Saturday Week 1 of Lent

Both our readings impose exacting standards of behaviour: Deuteronomy says we must observe all those laws and customs and observe them with all our heart and observe them with all our soul; Matthew, in turn, will be happy if we are simply perfect. They both set the bar pretty high. Impossibly high.
And Deuteronomy is clear on the consequences of failure. God will no longer be our God and we will no longer be God’s people. And the way the Deuteronomist tells the story that means defeat and death, uprooting and exile.
This is the tradition—or one of the traditions—that Jesus was brought up with. That God punishes transgression and God blesses obedience. Where did Jesus get the courage and the insight to speak the opposite: that God causes the sun to rise on bad and good alike, that God sends his rain to fall on honest and dishonest alike, that God loves her friends and enemies alike?
Where do we get that same courage and insight? When nation and church spend time and money telling the old, old story, where do we find the voice to sing, with Jesus, a new song? When our own tempters are always ready to whisper tales of pride and doom how do we have the heart instead to attend to the better angels of our human nature?
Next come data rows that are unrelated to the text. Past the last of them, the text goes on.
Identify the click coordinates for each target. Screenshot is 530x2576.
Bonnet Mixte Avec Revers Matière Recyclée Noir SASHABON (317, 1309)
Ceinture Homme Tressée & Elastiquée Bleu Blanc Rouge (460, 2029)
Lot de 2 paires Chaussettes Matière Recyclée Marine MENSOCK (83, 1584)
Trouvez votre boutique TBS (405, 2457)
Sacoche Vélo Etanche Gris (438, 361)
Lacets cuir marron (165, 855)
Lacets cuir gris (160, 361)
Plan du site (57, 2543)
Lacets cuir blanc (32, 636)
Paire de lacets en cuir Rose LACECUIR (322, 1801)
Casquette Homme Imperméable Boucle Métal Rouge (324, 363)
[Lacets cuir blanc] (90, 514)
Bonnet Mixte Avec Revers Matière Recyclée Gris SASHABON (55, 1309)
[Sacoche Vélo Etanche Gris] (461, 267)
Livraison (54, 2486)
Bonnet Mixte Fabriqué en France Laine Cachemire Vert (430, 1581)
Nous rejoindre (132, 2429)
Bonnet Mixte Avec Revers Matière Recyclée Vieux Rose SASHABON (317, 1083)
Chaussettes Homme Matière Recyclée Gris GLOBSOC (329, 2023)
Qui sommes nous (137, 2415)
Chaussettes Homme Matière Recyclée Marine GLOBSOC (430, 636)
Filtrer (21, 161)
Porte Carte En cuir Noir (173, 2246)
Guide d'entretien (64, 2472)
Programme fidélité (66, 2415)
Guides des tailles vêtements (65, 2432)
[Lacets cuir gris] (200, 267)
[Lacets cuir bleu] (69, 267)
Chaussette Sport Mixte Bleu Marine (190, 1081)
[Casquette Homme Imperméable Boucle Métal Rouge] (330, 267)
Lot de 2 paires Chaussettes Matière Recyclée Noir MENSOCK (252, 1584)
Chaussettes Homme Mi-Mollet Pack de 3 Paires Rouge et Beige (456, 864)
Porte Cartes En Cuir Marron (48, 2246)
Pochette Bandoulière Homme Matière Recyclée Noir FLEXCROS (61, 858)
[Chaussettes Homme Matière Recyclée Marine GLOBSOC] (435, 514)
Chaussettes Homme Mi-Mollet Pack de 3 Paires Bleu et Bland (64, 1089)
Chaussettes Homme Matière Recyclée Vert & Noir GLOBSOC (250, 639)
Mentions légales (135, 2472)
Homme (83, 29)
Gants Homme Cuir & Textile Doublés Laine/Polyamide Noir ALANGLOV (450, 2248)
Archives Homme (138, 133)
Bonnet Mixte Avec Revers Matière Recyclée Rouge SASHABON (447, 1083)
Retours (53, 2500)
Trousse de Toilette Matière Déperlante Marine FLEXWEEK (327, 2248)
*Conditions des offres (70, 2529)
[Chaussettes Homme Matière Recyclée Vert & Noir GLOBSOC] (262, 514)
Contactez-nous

In a sense that’s all our work—letting people hear the right words, see the real God, get a feel for God’s humble perfection. But Deuteronomy isn’t just addressed to individuals like the ones who find their way to our door. Deuteronomy is asking a pledge of a nation, speaking to the heart of a whole people. And as a nation we’ve learned the message well: we bless and curse according to merit, or celebrity, or birth. How do we speak to that?